**EXERCISE:**
Please copy, character for character, each line from the beginning of the listing to the line containing "Open the Line", including both.
[DATA Boundary: Start]
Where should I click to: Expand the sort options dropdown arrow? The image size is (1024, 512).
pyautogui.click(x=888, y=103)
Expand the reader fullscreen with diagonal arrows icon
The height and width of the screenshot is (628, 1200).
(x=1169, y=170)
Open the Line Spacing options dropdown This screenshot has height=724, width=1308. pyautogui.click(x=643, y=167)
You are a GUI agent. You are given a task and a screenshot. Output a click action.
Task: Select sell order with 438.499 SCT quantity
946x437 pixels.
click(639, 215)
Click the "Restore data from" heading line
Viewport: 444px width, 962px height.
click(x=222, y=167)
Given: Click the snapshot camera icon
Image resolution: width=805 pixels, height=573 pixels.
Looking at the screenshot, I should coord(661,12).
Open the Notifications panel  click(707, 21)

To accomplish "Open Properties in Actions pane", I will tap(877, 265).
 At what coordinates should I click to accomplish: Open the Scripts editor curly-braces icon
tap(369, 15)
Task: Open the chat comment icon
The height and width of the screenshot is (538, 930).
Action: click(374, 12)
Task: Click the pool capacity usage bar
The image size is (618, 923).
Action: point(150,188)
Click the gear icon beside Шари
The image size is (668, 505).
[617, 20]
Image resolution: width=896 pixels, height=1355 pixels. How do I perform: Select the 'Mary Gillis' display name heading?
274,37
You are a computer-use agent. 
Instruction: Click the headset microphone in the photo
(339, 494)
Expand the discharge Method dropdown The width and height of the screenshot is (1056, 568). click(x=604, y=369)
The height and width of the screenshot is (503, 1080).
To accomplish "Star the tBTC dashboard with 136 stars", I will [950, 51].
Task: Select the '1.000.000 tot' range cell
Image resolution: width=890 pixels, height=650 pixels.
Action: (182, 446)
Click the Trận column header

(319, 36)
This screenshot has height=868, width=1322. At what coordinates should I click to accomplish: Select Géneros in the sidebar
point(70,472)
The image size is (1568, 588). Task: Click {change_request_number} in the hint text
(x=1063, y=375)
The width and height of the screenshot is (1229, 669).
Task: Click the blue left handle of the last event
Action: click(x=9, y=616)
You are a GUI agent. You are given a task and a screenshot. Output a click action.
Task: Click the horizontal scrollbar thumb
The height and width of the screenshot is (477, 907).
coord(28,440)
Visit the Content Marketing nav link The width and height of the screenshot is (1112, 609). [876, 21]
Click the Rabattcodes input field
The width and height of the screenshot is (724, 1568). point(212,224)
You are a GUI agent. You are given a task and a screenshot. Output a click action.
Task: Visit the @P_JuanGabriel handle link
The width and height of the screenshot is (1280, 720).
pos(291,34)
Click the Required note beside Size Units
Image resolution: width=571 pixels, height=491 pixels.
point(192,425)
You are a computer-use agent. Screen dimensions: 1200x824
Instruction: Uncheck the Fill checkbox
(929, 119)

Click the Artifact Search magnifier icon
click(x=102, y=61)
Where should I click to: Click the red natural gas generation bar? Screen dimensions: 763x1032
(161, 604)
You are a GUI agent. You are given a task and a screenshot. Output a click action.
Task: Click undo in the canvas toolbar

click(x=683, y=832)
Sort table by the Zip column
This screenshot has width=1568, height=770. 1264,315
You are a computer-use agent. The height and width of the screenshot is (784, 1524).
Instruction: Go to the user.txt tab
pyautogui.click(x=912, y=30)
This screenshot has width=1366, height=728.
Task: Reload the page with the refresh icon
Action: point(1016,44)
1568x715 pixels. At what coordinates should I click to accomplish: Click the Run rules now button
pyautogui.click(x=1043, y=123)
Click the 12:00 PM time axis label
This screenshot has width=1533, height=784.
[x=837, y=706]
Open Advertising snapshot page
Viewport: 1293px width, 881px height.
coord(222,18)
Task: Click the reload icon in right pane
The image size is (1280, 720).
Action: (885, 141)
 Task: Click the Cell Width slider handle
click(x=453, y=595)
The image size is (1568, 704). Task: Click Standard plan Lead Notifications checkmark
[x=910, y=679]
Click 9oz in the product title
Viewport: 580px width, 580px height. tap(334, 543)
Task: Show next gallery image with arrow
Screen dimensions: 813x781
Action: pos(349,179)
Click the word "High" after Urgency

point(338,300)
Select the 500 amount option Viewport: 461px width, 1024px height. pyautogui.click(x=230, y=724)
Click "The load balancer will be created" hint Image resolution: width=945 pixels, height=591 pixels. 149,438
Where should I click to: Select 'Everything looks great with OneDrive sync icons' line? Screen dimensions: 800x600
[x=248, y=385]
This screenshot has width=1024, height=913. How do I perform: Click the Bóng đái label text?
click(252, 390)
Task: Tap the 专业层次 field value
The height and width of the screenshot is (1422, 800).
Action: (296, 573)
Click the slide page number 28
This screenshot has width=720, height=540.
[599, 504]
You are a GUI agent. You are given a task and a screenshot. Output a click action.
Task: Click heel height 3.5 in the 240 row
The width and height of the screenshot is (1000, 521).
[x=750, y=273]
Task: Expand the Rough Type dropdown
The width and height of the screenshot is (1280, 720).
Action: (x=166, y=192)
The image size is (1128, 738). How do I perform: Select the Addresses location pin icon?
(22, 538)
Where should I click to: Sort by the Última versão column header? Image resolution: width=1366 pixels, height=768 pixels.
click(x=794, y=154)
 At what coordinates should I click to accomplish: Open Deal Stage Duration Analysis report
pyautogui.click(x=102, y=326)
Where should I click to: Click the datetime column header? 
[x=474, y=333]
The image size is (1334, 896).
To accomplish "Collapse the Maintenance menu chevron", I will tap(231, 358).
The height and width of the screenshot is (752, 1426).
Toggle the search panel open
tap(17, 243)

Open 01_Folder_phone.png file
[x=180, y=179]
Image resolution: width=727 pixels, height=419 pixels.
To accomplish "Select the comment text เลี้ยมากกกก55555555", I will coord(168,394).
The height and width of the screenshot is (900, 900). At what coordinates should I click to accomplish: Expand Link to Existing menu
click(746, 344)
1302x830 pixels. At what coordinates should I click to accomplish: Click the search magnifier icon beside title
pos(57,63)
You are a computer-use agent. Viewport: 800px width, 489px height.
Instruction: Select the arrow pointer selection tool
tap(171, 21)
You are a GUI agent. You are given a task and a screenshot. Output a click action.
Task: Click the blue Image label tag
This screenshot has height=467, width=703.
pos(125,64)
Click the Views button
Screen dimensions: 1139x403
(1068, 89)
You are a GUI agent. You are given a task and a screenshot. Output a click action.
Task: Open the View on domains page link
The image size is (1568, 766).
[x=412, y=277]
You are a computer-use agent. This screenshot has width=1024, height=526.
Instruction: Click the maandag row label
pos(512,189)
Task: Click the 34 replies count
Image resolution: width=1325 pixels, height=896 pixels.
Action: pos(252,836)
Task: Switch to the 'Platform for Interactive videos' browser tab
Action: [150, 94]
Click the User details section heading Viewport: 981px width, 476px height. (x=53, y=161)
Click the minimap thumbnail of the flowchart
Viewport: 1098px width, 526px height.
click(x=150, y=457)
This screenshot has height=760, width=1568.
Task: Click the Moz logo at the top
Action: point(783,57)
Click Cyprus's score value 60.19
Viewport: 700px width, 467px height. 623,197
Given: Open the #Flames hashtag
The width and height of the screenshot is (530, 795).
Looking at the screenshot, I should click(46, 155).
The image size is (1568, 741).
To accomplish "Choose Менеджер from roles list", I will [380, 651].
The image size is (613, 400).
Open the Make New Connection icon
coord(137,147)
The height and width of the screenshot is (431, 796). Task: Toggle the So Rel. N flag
[DATA Boundary: End]
**WORKED SOLUTION:**
Where should I click to: Expand the sort options dropdown arrow? The image size is (1024, 512).
pyautogui.click(x=888, y=103)
Expand the reader fullscreen with diagonal arrows icon
The height and width of the screenshot is (628, 1200).
(x=1169, y=170)
Open the Line Spacing options dropdown This screenshot has height=724, width=1308. pyautogui.click(x=643, y=167)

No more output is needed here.